## RECORDS PROVIDED:

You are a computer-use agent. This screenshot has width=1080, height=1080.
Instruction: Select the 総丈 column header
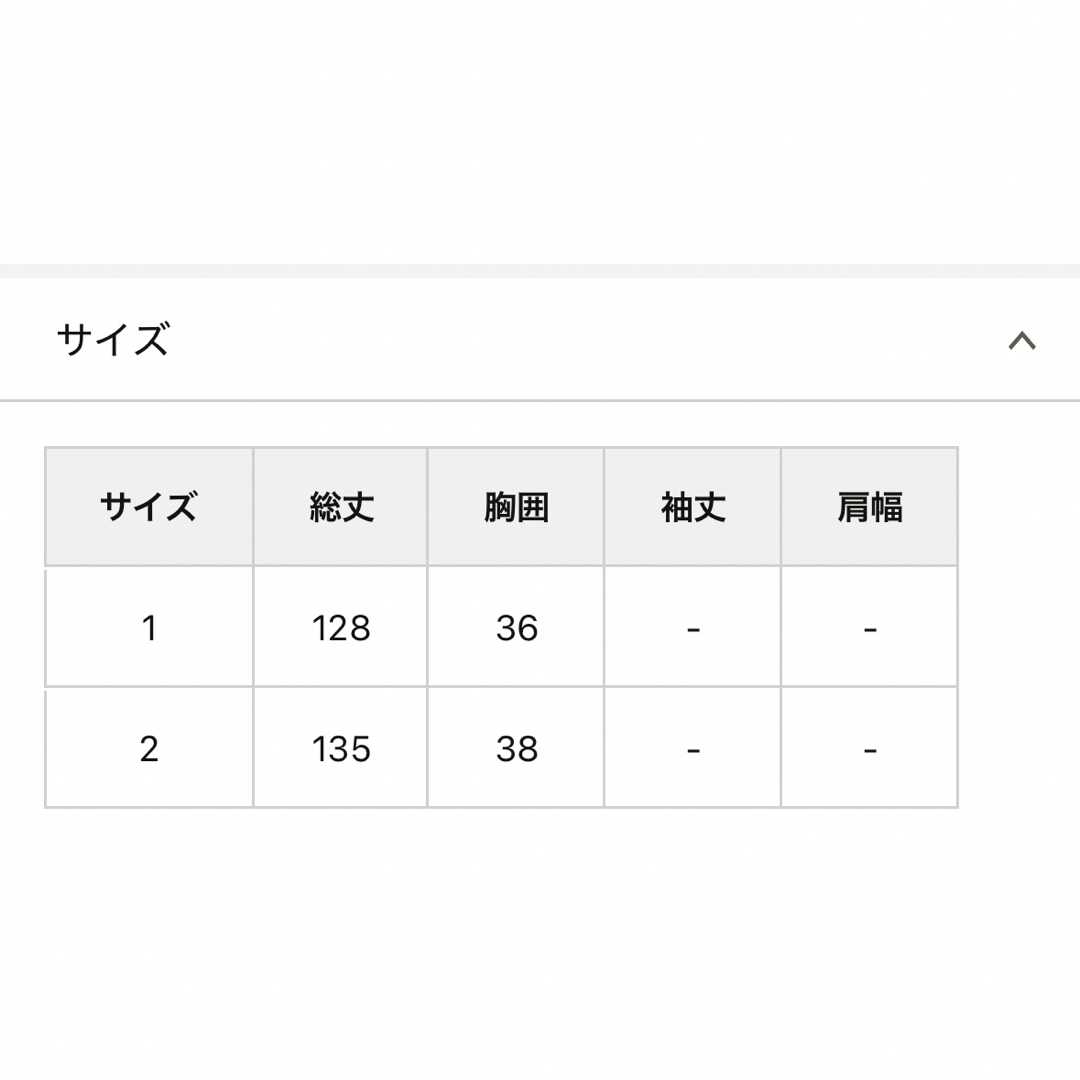[340, 507]
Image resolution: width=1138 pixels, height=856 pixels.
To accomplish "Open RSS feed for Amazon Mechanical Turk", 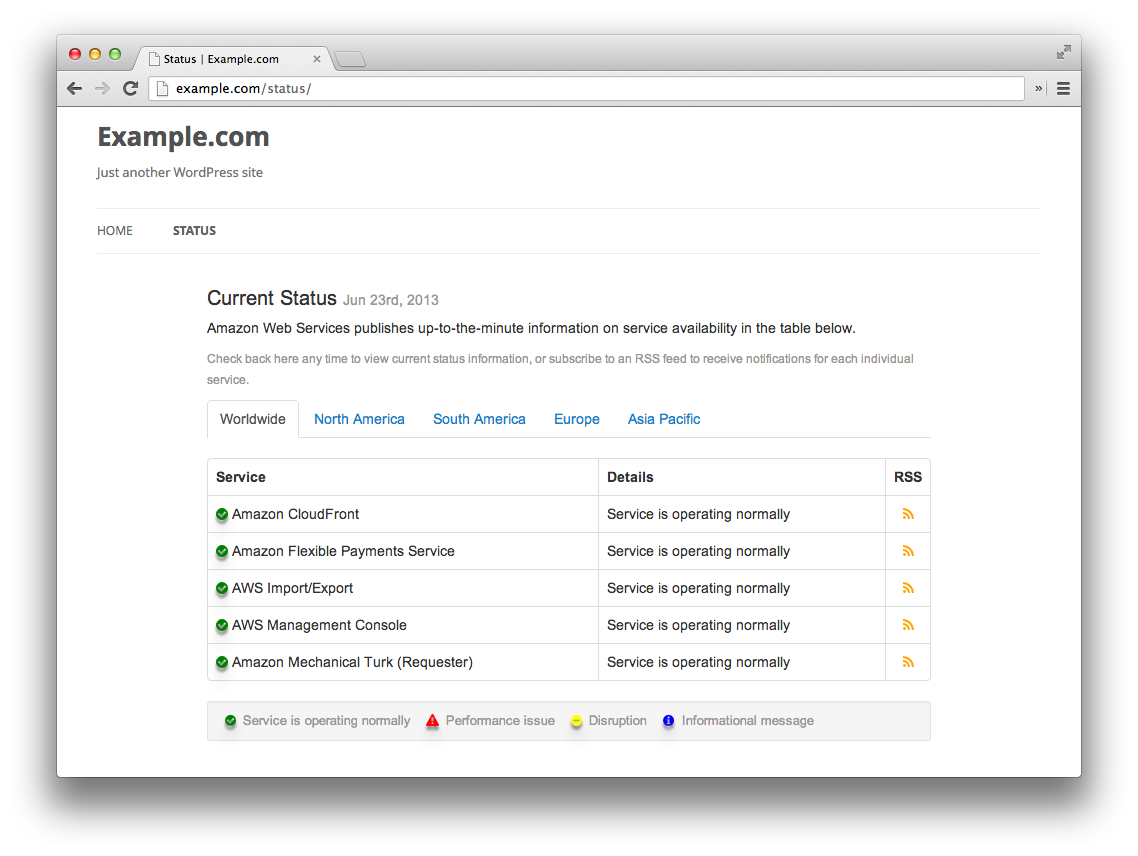I will click(x=907, y=662).
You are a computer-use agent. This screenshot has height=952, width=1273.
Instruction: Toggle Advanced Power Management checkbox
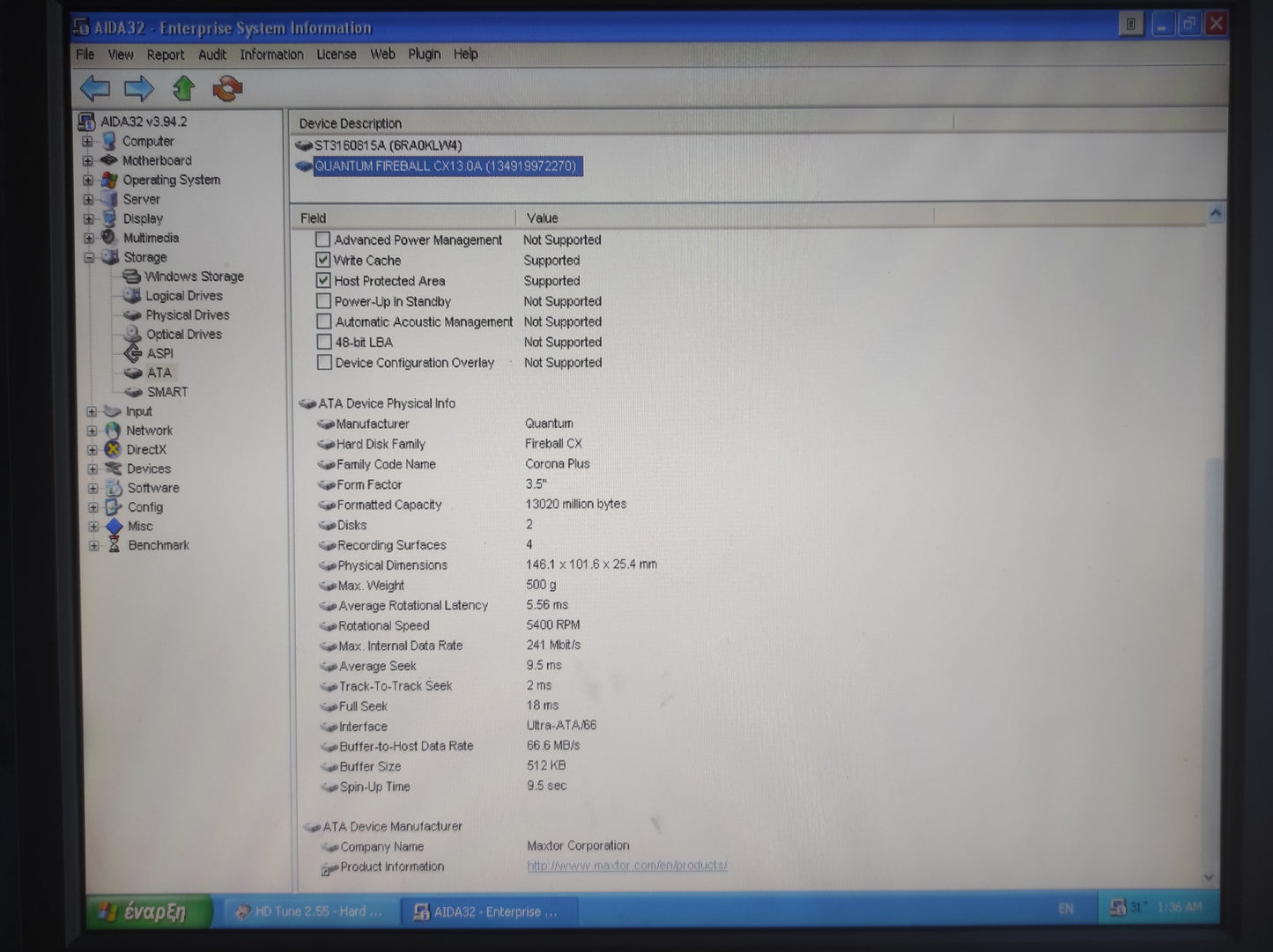[x=323, y=240]
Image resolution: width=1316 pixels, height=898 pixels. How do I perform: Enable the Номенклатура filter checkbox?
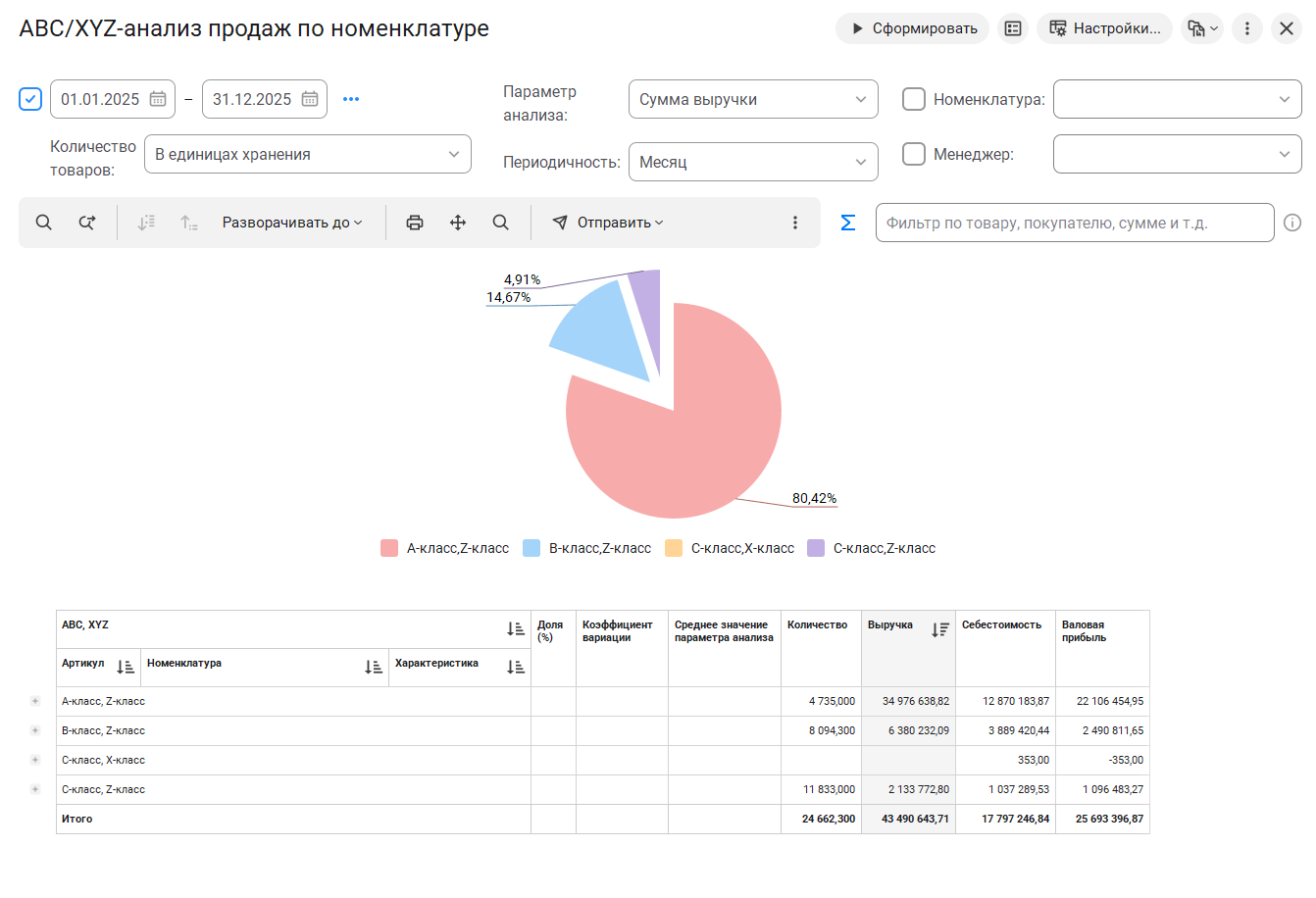(x=914, y=99)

## EXERCISE DESCRIPTION:
Copy the lines verbatim from the line containing "has height=952, width=1273." through the last line, both included, and omit the pictures.

## TASK RESULT:
You are a computer-use agent. This screenshot has height=952, width=1273.
Instruction: Toggle Advanced Power Management checkbox
[x=323, y=240]
Image resolution: width=1316 pixels, height=898 pixels. How do I perform: Enable the Номенклатура filter checkbox?
(x=914, y=99)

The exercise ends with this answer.